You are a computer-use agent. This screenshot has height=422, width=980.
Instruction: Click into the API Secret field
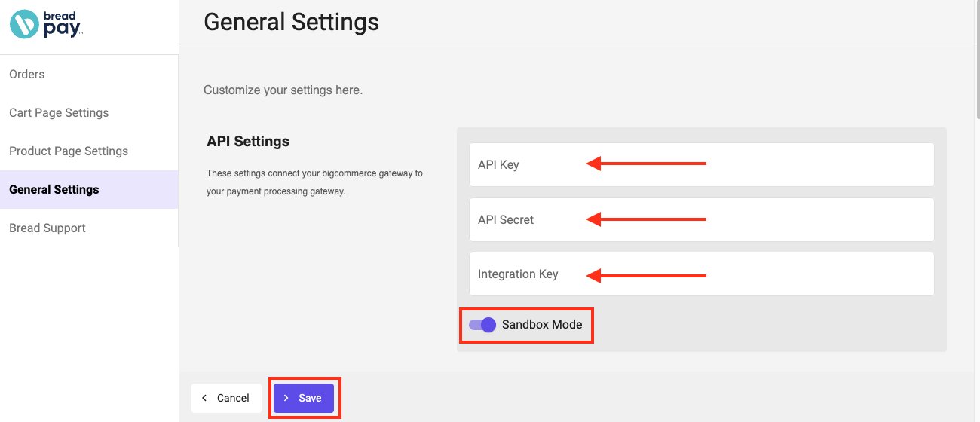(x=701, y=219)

****

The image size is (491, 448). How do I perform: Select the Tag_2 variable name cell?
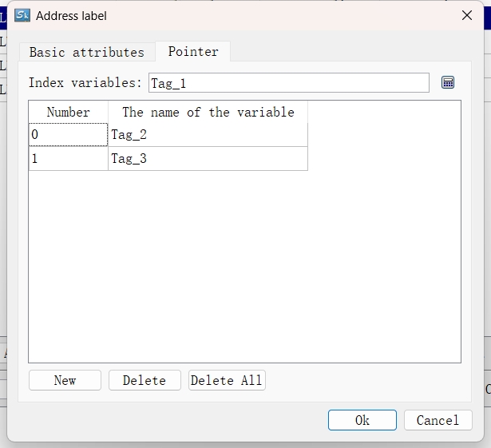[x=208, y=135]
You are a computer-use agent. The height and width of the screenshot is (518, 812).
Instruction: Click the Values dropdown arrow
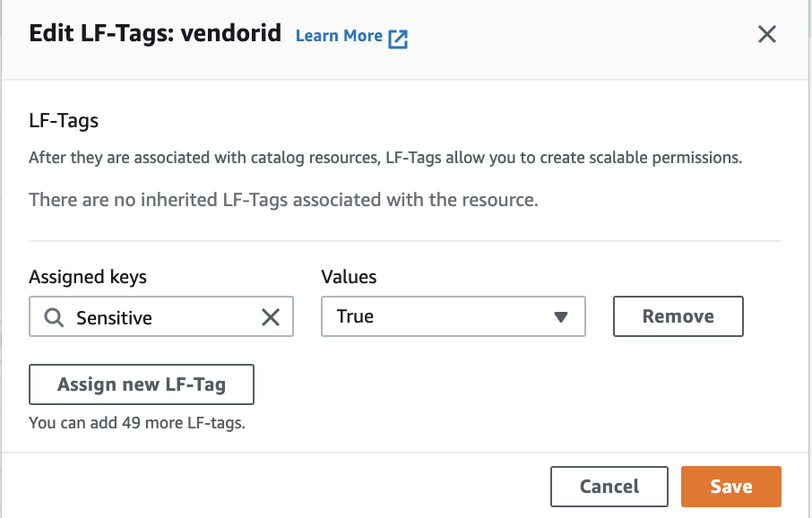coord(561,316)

****

(Task item): Please work out how many lines above contain the string "screenshot", and reply with that number alone.

(Task result): 2